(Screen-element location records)
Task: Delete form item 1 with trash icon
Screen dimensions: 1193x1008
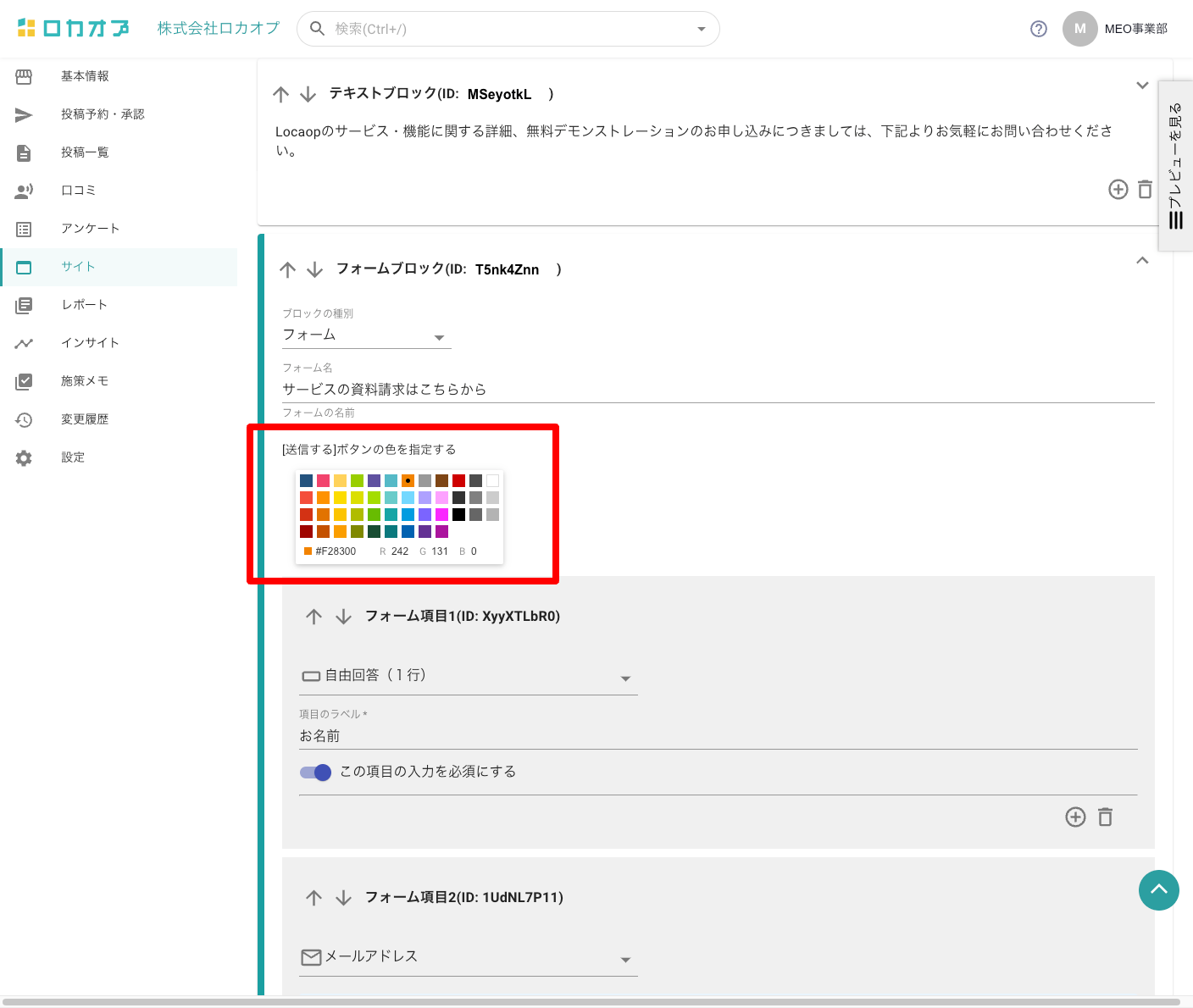Action: [1105, 817]
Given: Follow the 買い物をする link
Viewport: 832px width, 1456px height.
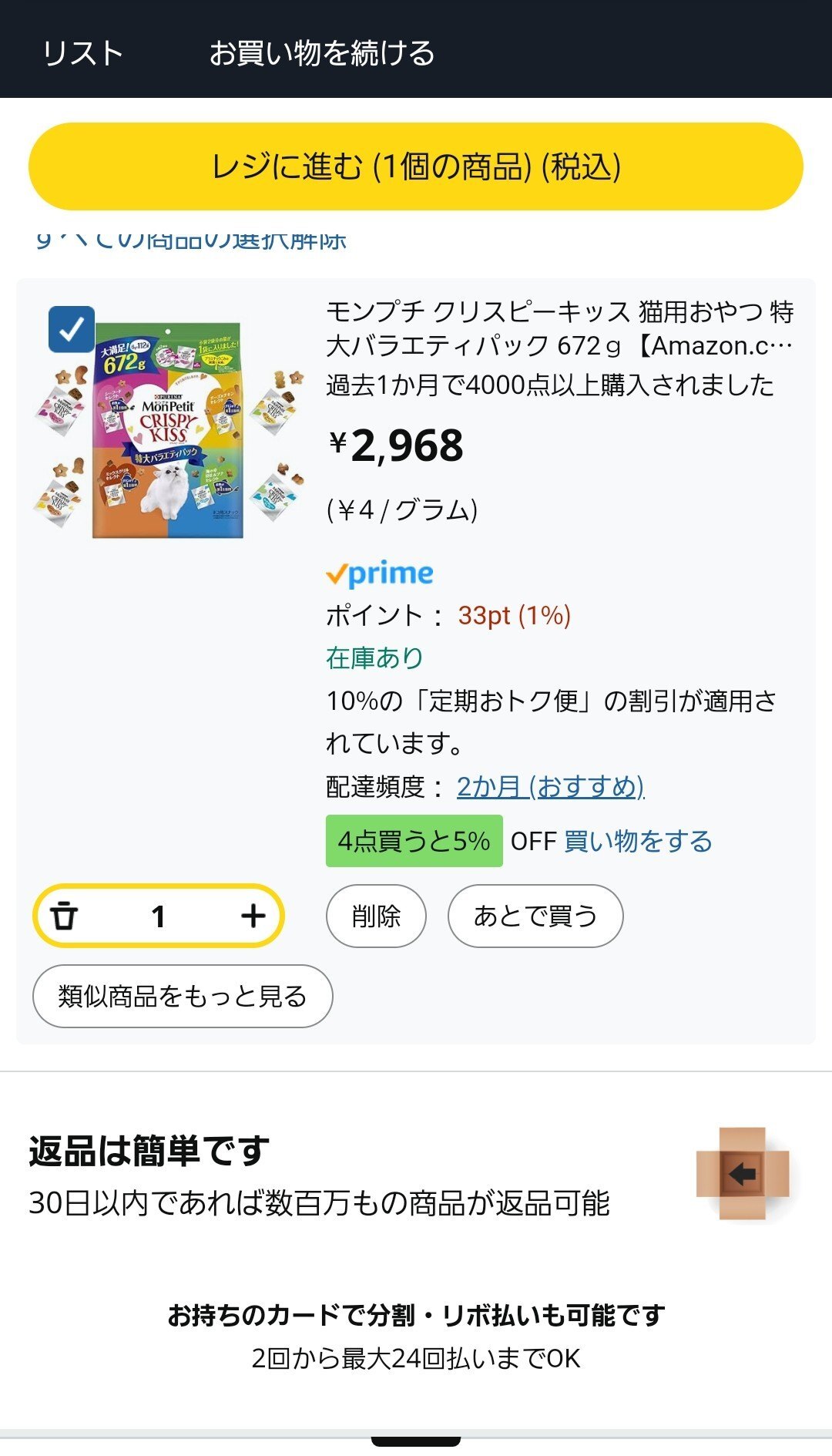Looking at the screenshot, I should tap(638, 841).
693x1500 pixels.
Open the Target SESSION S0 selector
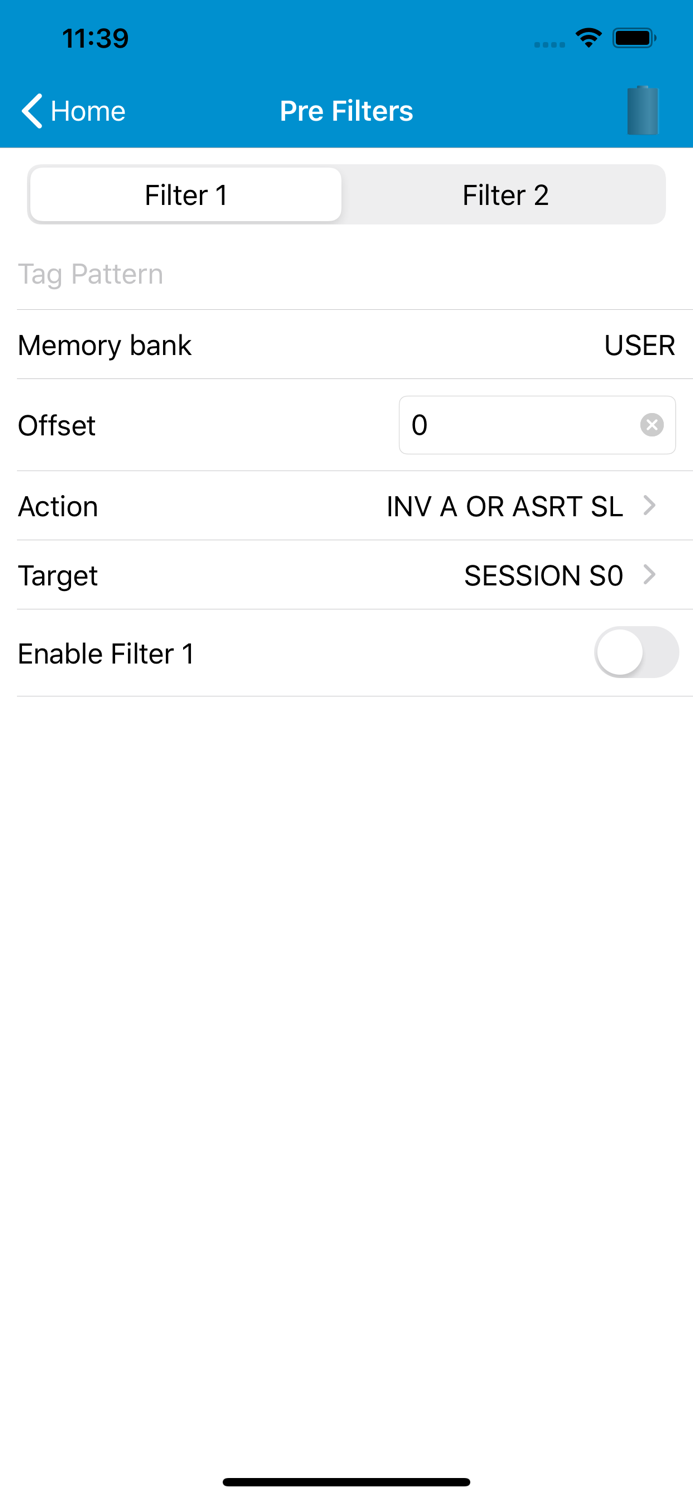pos(544,575)
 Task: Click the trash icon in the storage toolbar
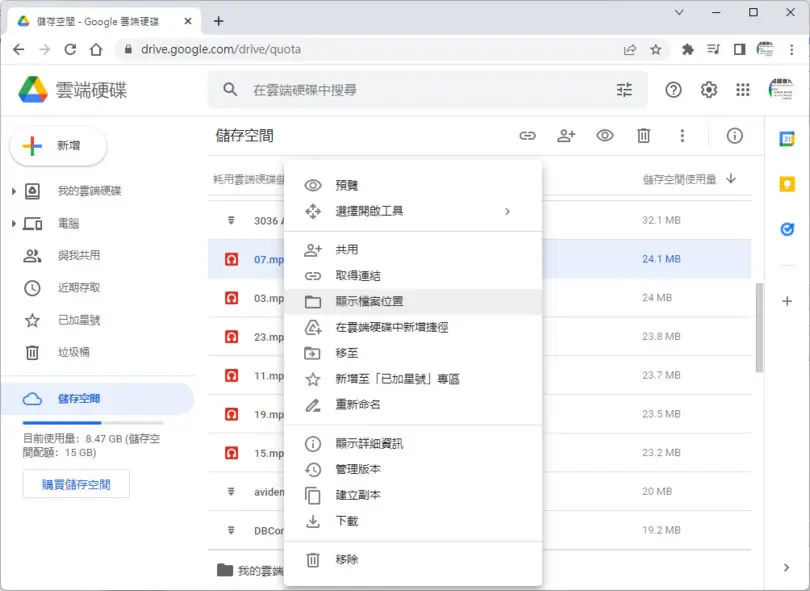click(x=643, y=136)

**WORK TO COMPLETE**
Switch every "trash icon" in the records to "delete icon" and write the lines out again, changing nothing else. Leave the pictures out.

**TASK RESPONSE**
Task: Delete form item 1 with delete icon
Screen dimensions: 1193x1008
Action: [1105, 817]
Given: Follow the 買い物をする link
Viewport: 832px width, 1456px height.
Looking at the screenshot, I should tap(638, 841).
693x1500 pixels.
Open the Target SESSION S0 selector
pos(544,575)
 Task: Click the delete icon in the storage toolbar
click(x=643, y=136)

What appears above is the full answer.